Quise creer que me había oído y entendido. Habíamos discutido mucho, sobre todo cuando yo era adolescente y me preocupaba mucho pudiera dudar de lo que yo sentía.
Me marché con la idea de volver a verle en tres días. Los que iba a estar fuera por cuestiones laborales.
Salí de mi ensoñación cuando, por fin, el taxi llegó a la estación de Atocha. Eran las 9:20. Cientos de personas caminaban con prisa por coger sus trenes. Me sentía como una isla en el medio de un mar de gentes, ajenas a lo que a mi padre le ocurría, tan lejos de adivinar mi pena. Bajé al andén, donde un olor a goma quemada y a alcantarilla me abofeteó al instante. Miraba la hora una y otra vez. Caminaba de un lado a otro del andén con una culpa que crecía insidiosa en mi interior como un dolor agudo. Miré el rótulo digital en el que anunciaban la llegada del tren. Llegó despacio, acariciando casi las vías. “Debería estar con él”-pensé. Apreté el botón verde de la puerta del vagón número tres. Un sonido de descompresión precedió a la apertura de la puerta. Me quedé paralizada.

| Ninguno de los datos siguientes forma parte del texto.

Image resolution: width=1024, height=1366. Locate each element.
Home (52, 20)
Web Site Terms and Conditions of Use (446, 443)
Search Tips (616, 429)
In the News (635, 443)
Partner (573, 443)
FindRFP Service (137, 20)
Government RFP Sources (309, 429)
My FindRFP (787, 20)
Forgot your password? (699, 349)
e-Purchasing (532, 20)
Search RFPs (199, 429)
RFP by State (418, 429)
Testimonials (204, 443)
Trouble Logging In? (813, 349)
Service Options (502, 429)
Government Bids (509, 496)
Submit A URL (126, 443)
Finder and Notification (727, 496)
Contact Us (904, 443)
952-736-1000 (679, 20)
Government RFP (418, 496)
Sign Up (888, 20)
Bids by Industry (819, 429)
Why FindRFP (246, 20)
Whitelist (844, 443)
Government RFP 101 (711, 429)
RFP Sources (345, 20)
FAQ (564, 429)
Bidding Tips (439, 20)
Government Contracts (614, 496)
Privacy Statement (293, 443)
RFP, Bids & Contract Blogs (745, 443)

No podía subir. Estaba entorpeciendo el paso al vagón. Una mujer que llegó corriendo, me empujó para pasar. Llegó en el último segundo. Las puertas se cerraron y yo me quedé ahí, en el andén, viendo como el tren marchaba. Entonces reaccioné. Me di la vuelta y me dirigí hacia las escaleras mecánicas que me llevarían a la salida de la estación. “Voy a llamar a mi jefe y después estaré al lado de mi padre”- me propuse. Llegué a la parada de taxis donde el frío daba una ligera tregua, con un sol que calentaba un poco los ánimos. Entonces sonó mi móvil; eran las 10:15. Mi corazón aumentó el ritmo de sus latidos. Me temblaban tanto las manos que era difícil encontrar el móvil en el bolso. Palpé hasta encontrarlo y lo saqué. En la pantalla iluminada de blanco aparecía el nombre de mi hermana. Suspiré fuerte. No quería saber, tardé en descolgar.
- ¿Sí? –dije con la voz apagada.
- Papá ha muerto-contestó ella con un lamento.

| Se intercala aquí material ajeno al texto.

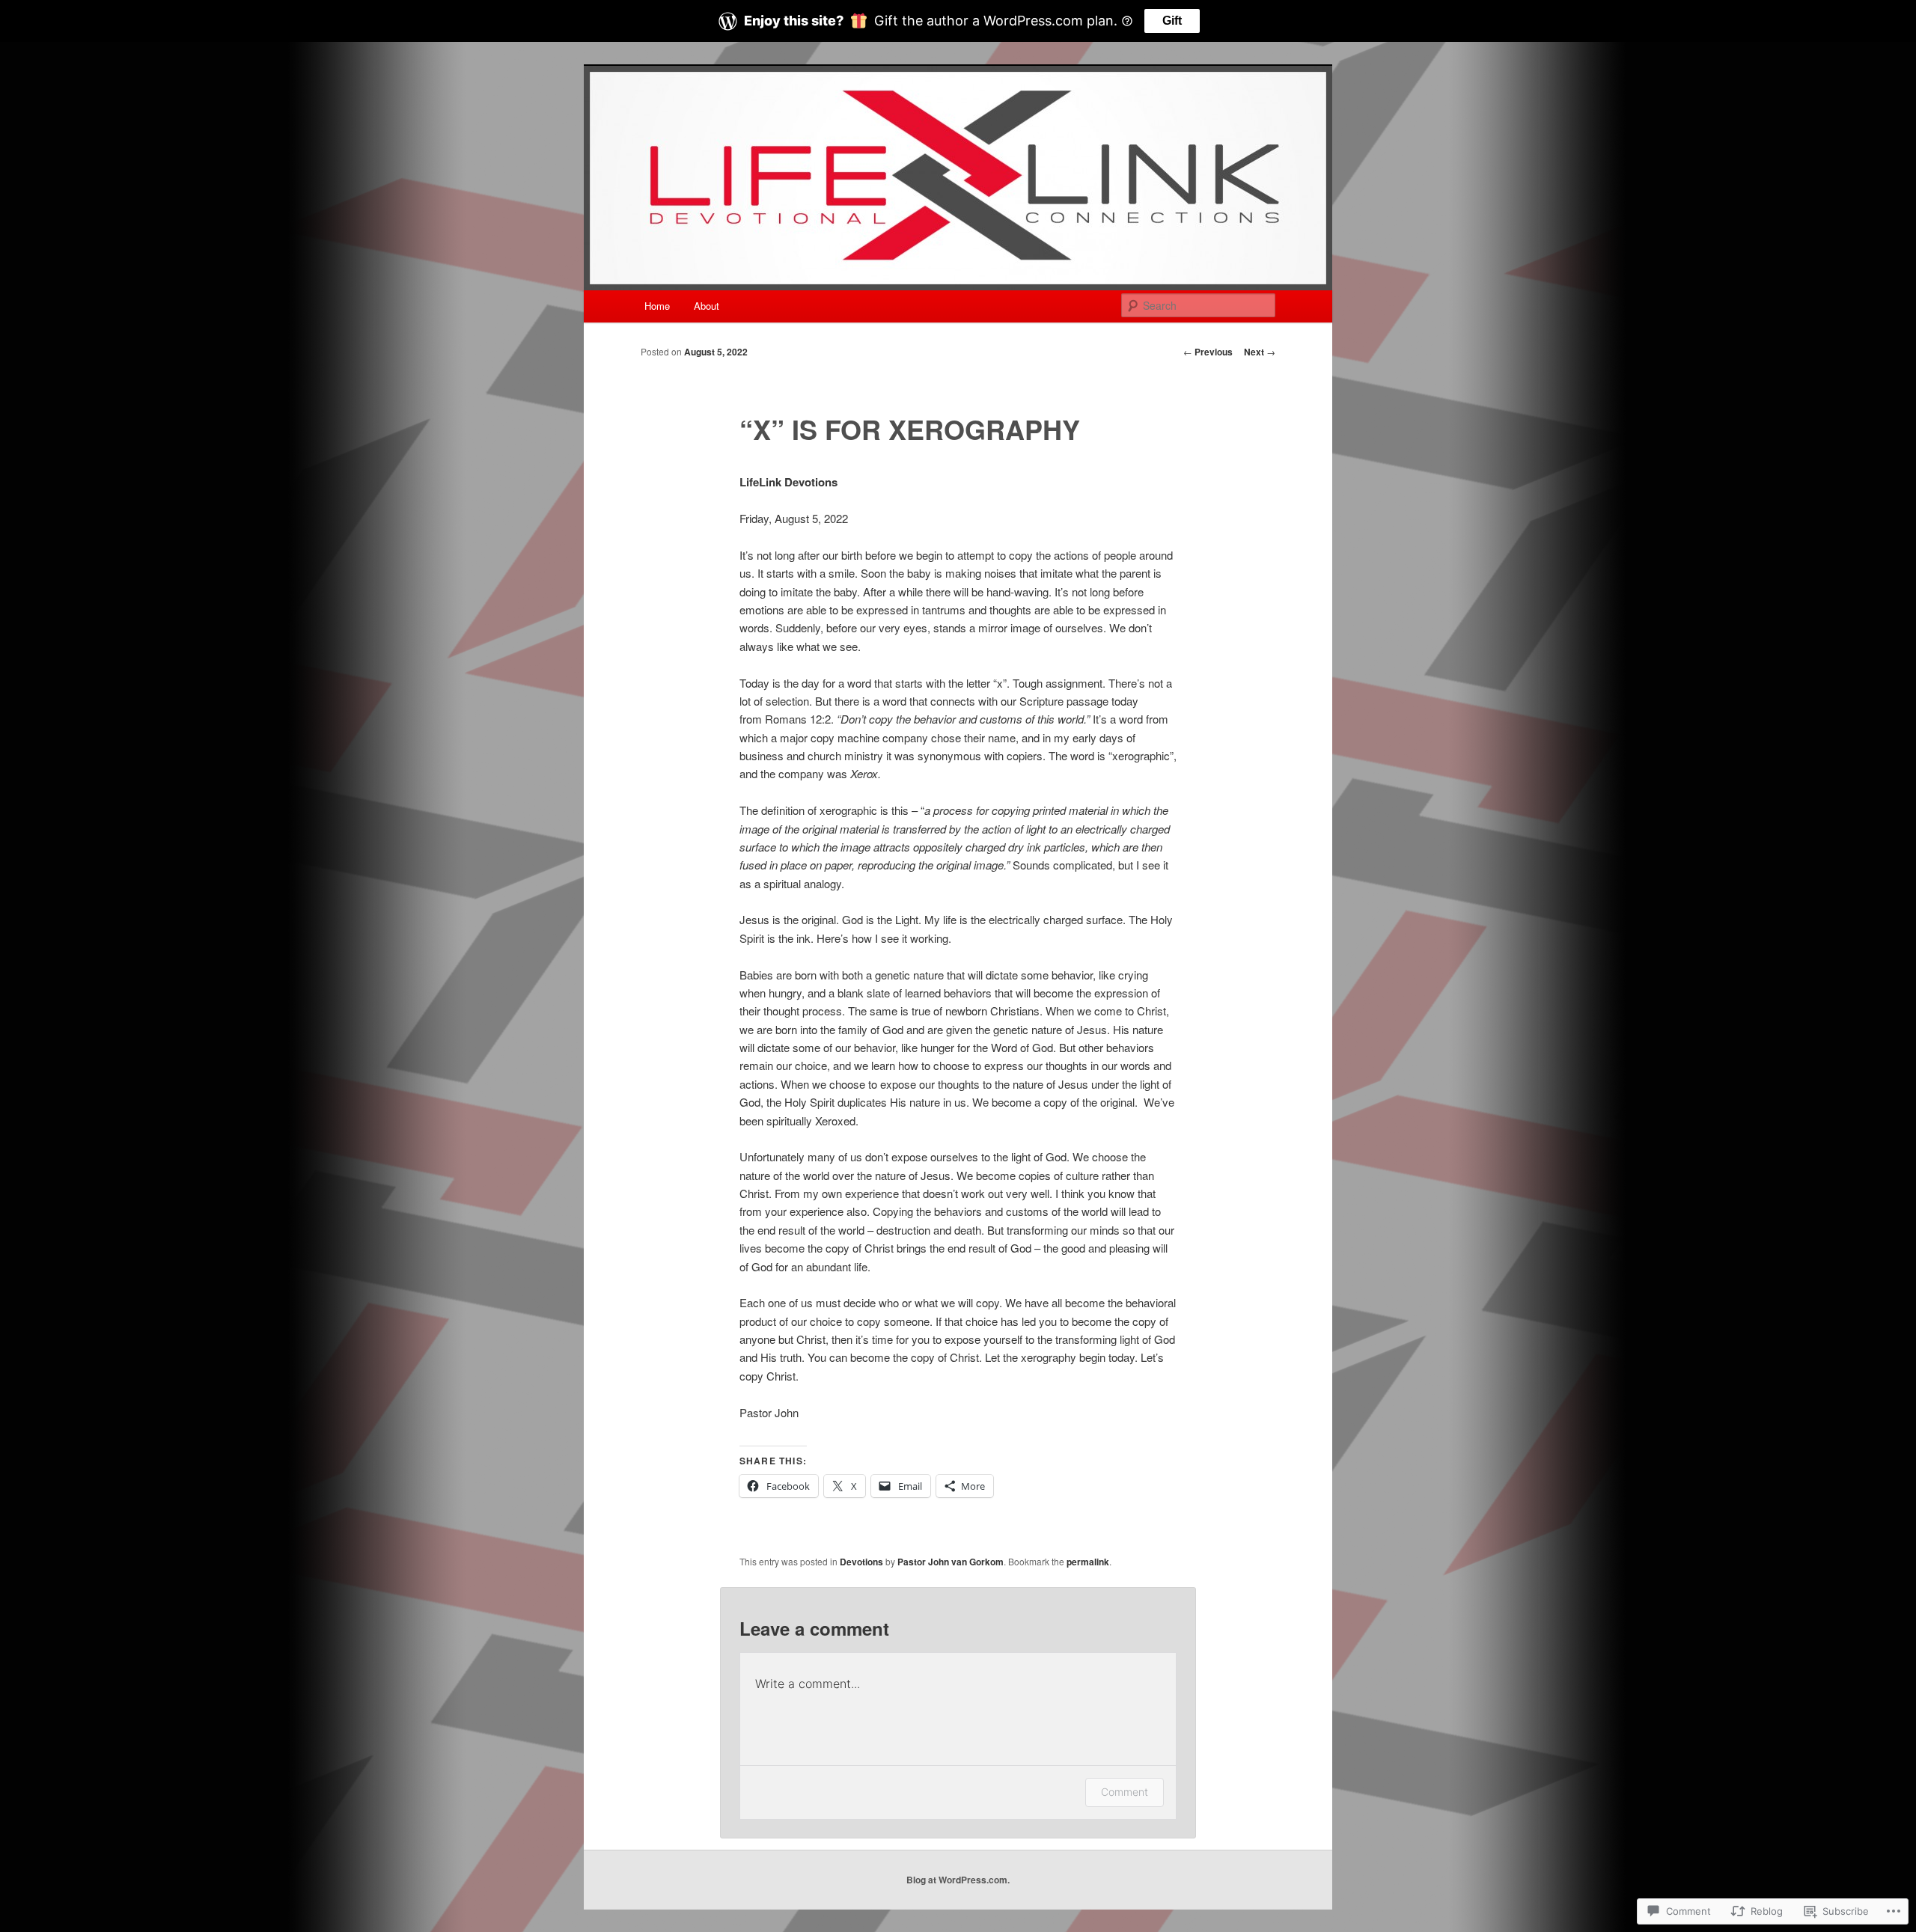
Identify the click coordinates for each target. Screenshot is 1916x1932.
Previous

Me quedé muda. No reaccioné inmediatamente. Sólo era consciente de que había llegado tarde, muy tarde. Mi hermana seguía al otro lado del teléfono llorando, transmitiéndome una pena infinita.
- ¿Dónde estás?- preguntó- ¿Puedes venir ahora?
Ni siquiera contesté en ese momento. Me derrumbé literalmente, llorando desconsoladamente en la cola de la parada de taxis, mientras la gente iba y venía, los trenes salían a su hora y el sol se elevaba en el cielo, como hacía desde millones de años atrás.